▸ PROBLEM
With the line containing "Screen dimensions: 2560x1362" as the first line and the last line of the records as the final one, reproduce that range exactly.

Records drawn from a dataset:
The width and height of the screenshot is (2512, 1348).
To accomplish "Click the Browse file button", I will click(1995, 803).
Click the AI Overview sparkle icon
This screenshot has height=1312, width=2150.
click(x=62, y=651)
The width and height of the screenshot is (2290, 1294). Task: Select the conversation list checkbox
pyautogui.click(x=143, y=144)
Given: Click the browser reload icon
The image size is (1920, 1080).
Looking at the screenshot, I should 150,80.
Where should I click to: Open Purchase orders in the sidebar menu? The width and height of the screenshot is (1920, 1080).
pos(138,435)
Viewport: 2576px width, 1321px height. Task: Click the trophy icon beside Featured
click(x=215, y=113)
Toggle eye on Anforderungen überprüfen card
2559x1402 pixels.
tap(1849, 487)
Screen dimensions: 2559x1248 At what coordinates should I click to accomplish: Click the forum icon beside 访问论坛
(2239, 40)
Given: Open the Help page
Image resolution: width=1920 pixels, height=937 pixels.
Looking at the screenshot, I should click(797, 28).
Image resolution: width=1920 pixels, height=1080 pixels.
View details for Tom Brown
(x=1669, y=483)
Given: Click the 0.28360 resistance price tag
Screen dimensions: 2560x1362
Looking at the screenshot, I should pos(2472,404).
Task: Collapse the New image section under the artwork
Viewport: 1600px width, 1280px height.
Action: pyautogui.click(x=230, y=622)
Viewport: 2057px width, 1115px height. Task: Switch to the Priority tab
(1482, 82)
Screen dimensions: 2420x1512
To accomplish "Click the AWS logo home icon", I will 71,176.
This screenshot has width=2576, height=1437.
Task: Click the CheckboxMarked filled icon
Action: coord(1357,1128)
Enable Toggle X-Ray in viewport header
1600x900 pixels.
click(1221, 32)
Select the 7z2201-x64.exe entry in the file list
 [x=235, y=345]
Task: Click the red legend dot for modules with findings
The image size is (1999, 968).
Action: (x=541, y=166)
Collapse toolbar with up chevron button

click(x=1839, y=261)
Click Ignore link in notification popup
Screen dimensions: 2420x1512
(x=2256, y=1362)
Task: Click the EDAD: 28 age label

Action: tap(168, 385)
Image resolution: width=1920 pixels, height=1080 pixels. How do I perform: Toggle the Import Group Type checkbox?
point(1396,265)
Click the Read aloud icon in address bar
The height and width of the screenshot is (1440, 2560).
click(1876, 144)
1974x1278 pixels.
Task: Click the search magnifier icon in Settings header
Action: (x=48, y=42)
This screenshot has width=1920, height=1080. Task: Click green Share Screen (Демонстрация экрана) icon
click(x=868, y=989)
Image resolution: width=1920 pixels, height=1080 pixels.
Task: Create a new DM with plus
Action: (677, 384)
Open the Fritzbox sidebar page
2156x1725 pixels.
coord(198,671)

▸ EXERCISE SOLUTION
Screen dimensions: 2560x1362
Looking at the screenshot, I should pos(2472,404).
Task: Collapse the New image section under the artwork
Viewport: 1600px width, 1280px height.
Action: pyautogui.click(x=230, y=622)
Viewport: 2057px width, 1115px height. Task: Switch to the Priority tab
(1482, 82)
Screen dimensions: 2420x1512
To accomplish "Click the AWS logo home icon", I will 71,176.
This screenshot has width=2576, height=1437.
Task: Click the CheckboxMarked filled icon
Action: coord(1357,1128)
Enable Toggle X-Ray in viewport header
1600x900 pixels.
click(1221, 32)
Select the 7z2201-x64.exe entry in the file list
 [x=235, y=345]
Task: Click the red legend dot for modules with findings
The image size is (1999, 968).
Action: (x=541, y=166)
Collapse toolbar with up chevron button

click(x=1839, y=261)
Click Ignore link in notification popup
Screen dimensions: 2420x1512
(x=2256, y=1362)
Task: Click the EDAD: 28 age label

Action: tap(168, 385)
Image resolution: width=1920 pixels, height=1080 pixels. How do I perform: Toggle the Import Group Type checkbox?
point(1396,265)
Click the Read aloud icon in address bar
The height and width of the screenshot is (1440, 2560).
click(1876, 144)
1974x1278 pixels.
Task: Click the search magnifier icon in Settings header
Action: (x=48, y=42)
This screenshot has width=1920, height=1080. Task: Click green Share Screen (Демонстрация экрана) icon
click(x=868, y=989)
Image resolution: width=1920 pixels, height=1080 pixels.
Task: Create a new DM with plus
Action: (677, 384)
Open the Fritzbox sidebar page
2156x1725 pixels.
coord(198,671)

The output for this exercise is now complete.